X_train, X_test, y_train, y_test = train_test_split(
    cal_housing['data'],
    cal_housing['target'],
    random_state=38,
)

print(len(X_train))
print(len(X_test))

## LASSO

In [None]:

def grid_search_lasso(alphas):
    lasso_reg = Lasso(random_state=38)
    hyperparameters = {'alpha': alphas}
    grid_search = GridSearchCV(
        lasso_reg,
        hyperparameters,
        cv=4,
        return_train_score=True
    )
    grid_search.fit(X_train, y_train)

    print_grid_search_results(grid_search, hyperparameters)
    return grid_search


def print_grid_search_results(grid_search, parameters):
    for parameter in parameters:
        print(f'Best {parameter}:', grid_search.best_params_[parameter])
    print("Train Score: ", grid_search.score(X_train, y_train))
    print("Test Score: ", grid_search.score(X_test, y_test))

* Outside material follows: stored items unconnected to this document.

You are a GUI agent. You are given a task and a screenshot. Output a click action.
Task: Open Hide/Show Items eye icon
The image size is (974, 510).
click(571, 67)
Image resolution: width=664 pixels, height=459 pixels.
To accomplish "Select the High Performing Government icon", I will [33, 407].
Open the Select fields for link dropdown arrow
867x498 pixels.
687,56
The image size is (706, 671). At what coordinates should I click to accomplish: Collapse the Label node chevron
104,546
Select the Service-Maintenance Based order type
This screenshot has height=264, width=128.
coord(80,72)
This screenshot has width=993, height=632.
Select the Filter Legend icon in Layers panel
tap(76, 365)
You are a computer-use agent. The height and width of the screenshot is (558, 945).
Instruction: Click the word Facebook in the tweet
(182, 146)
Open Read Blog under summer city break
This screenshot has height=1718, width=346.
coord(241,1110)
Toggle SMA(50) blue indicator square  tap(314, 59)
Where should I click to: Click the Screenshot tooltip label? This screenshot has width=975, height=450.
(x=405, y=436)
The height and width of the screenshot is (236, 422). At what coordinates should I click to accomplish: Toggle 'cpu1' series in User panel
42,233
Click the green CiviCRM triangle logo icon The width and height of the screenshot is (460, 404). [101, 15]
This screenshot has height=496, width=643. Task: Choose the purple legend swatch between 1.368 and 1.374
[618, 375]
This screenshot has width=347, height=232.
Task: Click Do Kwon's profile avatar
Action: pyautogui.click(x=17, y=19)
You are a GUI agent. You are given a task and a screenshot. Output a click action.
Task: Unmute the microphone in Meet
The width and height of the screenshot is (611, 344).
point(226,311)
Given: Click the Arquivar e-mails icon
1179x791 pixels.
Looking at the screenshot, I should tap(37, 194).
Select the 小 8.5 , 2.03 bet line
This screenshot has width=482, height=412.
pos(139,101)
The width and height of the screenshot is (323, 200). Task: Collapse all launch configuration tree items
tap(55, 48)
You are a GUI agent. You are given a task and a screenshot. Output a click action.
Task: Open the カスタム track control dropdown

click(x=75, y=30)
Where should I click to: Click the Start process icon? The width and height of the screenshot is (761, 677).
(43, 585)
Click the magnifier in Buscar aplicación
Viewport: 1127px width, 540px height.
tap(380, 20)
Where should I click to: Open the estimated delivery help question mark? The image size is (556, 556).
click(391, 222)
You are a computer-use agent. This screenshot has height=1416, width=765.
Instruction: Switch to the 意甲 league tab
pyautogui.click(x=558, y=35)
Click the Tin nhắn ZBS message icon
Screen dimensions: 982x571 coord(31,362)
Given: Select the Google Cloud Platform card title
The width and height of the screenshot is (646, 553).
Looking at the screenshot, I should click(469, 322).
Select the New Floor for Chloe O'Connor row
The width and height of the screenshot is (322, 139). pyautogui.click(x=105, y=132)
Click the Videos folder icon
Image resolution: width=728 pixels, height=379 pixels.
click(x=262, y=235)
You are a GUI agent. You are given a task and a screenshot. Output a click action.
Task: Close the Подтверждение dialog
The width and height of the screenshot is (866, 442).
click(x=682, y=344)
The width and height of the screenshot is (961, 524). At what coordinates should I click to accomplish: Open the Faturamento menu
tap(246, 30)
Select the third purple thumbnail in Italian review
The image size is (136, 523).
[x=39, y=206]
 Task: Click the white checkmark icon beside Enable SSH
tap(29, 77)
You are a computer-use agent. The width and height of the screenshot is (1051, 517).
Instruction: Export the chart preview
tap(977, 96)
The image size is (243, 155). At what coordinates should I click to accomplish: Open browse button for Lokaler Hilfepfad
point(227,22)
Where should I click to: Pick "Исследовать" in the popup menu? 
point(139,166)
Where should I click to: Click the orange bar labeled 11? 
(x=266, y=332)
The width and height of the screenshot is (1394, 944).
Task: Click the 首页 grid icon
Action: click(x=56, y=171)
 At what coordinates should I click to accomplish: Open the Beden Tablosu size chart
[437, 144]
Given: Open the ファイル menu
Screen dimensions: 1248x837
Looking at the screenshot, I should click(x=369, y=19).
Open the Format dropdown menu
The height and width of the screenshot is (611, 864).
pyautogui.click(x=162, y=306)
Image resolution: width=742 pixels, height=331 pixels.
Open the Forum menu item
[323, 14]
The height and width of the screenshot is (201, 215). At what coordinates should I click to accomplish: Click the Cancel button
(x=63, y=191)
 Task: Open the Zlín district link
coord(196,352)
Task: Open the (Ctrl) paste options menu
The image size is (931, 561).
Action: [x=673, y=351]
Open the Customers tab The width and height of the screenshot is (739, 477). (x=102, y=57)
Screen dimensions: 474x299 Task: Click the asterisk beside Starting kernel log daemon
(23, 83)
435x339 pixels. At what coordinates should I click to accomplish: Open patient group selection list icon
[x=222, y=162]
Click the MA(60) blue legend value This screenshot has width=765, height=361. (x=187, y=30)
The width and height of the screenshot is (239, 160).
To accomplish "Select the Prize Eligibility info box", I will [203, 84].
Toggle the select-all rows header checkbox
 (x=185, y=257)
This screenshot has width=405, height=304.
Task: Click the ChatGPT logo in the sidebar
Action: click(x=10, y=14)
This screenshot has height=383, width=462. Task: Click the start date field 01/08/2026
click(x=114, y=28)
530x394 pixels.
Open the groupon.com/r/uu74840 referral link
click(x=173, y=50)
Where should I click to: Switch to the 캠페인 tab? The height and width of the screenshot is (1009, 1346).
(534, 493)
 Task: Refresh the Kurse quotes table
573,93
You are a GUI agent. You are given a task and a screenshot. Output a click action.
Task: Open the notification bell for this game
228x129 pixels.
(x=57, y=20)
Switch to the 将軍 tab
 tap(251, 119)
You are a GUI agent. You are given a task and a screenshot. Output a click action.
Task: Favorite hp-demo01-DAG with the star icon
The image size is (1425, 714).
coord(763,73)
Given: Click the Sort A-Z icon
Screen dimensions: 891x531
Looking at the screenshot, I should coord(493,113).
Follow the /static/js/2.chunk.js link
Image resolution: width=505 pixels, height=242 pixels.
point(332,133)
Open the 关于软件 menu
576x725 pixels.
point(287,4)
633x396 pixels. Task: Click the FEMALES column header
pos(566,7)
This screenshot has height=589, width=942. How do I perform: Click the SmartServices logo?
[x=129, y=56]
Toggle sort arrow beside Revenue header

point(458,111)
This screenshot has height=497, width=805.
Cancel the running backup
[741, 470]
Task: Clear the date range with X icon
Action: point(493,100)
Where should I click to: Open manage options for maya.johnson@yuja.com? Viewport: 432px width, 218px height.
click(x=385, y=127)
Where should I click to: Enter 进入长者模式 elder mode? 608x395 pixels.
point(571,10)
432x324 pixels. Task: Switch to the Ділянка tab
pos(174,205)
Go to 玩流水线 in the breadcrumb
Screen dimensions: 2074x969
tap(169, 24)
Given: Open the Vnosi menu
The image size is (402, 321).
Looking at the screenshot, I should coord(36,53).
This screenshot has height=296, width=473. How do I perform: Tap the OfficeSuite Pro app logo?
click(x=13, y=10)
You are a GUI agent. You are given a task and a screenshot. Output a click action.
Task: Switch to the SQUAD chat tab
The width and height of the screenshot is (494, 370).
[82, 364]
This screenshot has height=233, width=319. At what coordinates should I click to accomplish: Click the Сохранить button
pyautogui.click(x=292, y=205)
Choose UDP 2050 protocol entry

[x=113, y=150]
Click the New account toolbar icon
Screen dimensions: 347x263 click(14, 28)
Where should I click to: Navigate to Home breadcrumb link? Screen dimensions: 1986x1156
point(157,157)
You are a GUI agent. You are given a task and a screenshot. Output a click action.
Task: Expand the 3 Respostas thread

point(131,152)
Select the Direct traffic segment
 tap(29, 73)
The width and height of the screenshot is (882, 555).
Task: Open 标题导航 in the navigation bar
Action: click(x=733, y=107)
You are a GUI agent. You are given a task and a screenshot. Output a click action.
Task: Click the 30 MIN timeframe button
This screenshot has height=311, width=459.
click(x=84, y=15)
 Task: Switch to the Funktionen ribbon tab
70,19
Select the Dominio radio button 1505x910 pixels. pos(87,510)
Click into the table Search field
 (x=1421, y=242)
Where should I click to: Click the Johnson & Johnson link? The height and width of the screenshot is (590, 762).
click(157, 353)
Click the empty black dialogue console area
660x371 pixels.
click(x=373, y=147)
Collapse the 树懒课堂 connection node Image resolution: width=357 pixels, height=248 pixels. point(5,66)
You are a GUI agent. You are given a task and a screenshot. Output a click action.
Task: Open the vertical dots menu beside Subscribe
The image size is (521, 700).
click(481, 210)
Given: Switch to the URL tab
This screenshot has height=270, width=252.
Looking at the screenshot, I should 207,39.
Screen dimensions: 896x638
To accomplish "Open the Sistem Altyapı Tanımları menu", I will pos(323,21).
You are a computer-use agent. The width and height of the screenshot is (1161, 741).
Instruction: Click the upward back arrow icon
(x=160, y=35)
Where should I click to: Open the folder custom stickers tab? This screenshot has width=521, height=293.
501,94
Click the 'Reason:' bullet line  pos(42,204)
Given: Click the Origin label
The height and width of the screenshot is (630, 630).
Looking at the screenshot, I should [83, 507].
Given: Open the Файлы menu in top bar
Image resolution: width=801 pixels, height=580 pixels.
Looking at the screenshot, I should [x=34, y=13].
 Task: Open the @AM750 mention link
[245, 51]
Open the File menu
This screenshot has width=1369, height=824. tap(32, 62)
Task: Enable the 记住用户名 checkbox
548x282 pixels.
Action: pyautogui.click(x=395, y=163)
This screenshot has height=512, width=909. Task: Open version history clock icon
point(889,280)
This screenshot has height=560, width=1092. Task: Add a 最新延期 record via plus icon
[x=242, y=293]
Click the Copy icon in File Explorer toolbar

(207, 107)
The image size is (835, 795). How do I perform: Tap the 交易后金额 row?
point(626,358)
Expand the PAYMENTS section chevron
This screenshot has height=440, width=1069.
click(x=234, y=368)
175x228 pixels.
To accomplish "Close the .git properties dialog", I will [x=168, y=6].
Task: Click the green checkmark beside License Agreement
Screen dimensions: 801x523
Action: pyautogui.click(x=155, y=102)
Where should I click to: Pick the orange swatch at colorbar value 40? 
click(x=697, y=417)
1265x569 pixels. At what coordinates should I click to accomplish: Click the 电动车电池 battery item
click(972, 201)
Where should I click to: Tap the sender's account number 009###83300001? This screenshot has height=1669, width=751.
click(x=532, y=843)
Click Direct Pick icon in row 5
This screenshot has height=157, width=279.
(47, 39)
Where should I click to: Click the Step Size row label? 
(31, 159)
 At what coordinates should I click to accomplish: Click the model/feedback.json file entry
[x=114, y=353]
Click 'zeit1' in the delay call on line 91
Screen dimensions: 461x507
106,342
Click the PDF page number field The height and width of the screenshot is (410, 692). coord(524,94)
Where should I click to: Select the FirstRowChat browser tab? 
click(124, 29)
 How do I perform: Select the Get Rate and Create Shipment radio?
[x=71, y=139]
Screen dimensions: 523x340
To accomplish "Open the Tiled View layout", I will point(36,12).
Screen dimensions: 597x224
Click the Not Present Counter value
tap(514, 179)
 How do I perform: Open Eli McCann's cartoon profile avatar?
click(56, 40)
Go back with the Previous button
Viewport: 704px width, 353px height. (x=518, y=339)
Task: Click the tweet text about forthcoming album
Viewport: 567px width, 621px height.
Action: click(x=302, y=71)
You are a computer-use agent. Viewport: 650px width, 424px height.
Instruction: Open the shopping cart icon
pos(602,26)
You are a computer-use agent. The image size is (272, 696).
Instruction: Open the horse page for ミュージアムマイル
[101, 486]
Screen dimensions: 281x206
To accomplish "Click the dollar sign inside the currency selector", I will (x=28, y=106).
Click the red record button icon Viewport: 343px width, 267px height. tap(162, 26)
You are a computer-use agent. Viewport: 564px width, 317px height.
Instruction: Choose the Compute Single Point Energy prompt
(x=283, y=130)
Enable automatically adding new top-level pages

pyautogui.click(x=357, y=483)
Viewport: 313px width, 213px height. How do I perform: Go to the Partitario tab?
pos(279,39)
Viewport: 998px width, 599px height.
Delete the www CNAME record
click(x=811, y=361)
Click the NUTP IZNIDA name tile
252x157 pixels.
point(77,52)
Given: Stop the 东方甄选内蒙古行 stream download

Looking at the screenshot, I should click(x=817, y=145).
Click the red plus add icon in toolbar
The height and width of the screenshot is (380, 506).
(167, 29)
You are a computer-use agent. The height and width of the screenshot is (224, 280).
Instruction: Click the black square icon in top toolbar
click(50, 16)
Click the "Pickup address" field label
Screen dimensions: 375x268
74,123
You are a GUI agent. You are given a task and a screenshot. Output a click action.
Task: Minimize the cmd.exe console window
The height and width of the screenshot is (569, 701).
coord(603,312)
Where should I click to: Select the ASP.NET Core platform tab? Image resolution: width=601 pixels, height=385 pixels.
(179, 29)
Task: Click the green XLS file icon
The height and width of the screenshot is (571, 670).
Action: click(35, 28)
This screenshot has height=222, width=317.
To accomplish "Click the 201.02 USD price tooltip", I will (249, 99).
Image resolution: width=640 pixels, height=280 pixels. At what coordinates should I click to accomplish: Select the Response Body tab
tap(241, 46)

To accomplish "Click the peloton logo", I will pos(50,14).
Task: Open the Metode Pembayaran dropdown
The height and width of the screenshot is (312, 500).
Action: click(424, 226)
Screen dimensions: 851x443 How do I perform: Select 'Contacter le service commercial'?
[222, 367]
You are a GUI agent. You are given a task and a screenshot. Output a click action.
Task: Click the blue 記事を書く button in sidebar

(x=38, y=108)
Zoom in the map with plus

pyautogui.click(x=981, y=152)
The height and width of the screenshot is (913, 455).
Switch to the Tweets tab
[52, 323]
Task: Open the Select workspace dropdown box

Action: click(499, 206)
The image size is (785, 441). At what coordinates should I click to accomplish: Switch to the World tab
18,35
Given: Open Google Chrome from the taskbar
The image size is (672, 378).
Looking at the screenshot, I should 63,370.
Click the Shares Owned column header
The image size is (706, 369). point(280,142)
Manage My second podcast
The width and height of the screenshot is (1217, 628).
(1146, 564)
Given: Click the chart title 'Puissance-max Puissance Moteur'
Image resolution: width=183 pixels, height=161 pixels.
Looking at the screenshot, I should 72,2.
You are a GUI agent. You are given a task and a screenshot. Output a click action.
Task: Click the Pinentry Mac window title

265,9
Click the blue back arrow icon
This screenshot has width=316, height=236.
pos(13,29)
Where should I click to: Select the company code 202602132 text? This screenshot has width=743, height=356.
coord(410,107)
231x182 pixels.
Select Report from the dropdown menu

def graph_grid_results_lasso(grid_results, scale):
    alphas = pd.DataFrame(grid_results.cv_results_['params'])
    train_scores = pd.DataFrame(grid_results.cv_results_['mean_train_score'], columns=['Train'])
    test_scores = pd.DataFrame(grid_results.cv_results_['mean_test_score'],  columns=['Test'])
    display_frame = pd.concat([train_scores, test_scores], axis=1)
    print(alphas.values.flatten())
    print(display_frame)
    display_frame.index = alphas.values.flatten()
    # display_test = pd.concat([alphas, test_scores], axis=1)
    if scale=='log':
        display_frame.plot(logx=True)
    else:
        display_frame.plot()

    # display_test.plot()
    # fig, ax = plt.subplots()
    # ax.set_xscale('log')
    # ax.plot([alpha[0] for alpha in results], [train[1] for train in results])
    # ax.plot([alpha[0] for alpha in results], [test[2] for test in results])
    # plt.show()

# test_scores_frame = alphas_frame.append(
#     pd.DataFrame(grid_results.cv_results_['mean_test_score'])
# )
# train_scores_frame.plot
# ax.set_xscale(scale)

Trial 1

In [None]:
alphas = np.logspace(0, 4, 20)
grid_search_lasso_t1 = grid_search_lasso(alphas)

In [None]:
graph_grid_results_lasso(grid_search_lasso_t1, 'log')

Trial 2

In [None]:
alphas = np.logspace(-4, 0, 20)
grid_search_lasso_t2 = grid_search_lasso(alphas)

In [None]:
graph_grid_results_lasso(grid_search_lasso_t2, 'log')

In [None]:
alphas = np.linspace(0.0001, 0.002, 200)
grid_search_lasso_t3 = grid_search_lasso(alphas)

In [None]:
graph_grid_results_lasso(grid_search_lasso_t3, 'linear')

optimal lasso

In [None]:
optimal_lasso = Lasso(alpha=1)
optimal_lasso.fit(X_train, y_train)

print("Train Score: ", optimal_lasso.score(X_train, y_train))
print("Test Score: ", optimal_lasso.score(X_test, y_test))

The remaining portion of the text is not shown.